Bryan Watts, director of the Center for Conservation Biology (CCB), explained that Hope, like other whimbrels, makes long migration flights, shuttling back and forth from her wintering spot at Great Pond, on St. Croix in the U.S. Virgin Islands, to breeding grounds on the upper Mackenzie River in the far northwest of Canada.
Hope touched down in a marsh near Box Tree Creek on Virginia’s Eastern Shore on April 8. Watts said that she uses the area as “staging grounds” on her way north, resting and feeding on fiddler crabs to recharge her batteries for the remainder of the 3,700-mile trip to the breeding grounds.
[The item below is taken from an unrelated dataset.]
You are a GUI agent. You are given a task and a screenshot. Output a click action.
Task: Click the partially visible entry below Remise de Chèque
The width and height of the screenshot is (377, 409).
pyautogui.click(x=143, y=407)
The bird left the Eastern Shore on May 22, arriving at the breeding grounds on June 14. The CCB is tracking other whimbrels as well. Updated tracking maps are available online.
Hope made ornithological history two years ago as being the first whimbrel to be tracked over a full migration cycle. Her arrival in Canada marks the third full migration cycle that CCB scientists have tracked.
“Satellite tracking represents only one aspect of a broader, integrated investigation of whimbrel migration,” Watts said. During the past four years, the CCB has partnered with The Nature Conservancy, the U.S. Fish and Wildlife Service and the Georgia Department of Natural Resources in a number of initiatives to learn more about the birds. Watts said the collaborators have used conventional transmitters to examine stopover duration, conducted aerial surveys to estimate seasonal numbers, collected feather samples to locate summer and winter areas through stable-isotope analysis, and initiated a whimbrel watch program.
Through these efforts, scientists have learned a great deal about whimbrels, whose migratory habits were shrouded in mystery for years. One important revelation, Watts said, is the site-specific nature of the whimbrel’s habits. Hope’s life cycle centers around a total land mass of probably a few hundred acres, but each of the three locations are vital—and possibly irreplaceable.
“It might be that entire populations depend on relatively few sites. So if you have a major impact to one of those, it could be more devastating than we realize. If Great Pond were to be eliminated, the birds that winter there would have to go elsewhere, or maybe they’d die out,” Watts explained. “Connecting the dots throughout an entire life cycle is something that’s new and just coming over the horizon in the study of migratory birds—the connectivity of places that are separated by such great distances.”
The Center for Conservation Biology is a collaborative unit of the College of William & Mary and Virginia Commonwealth University.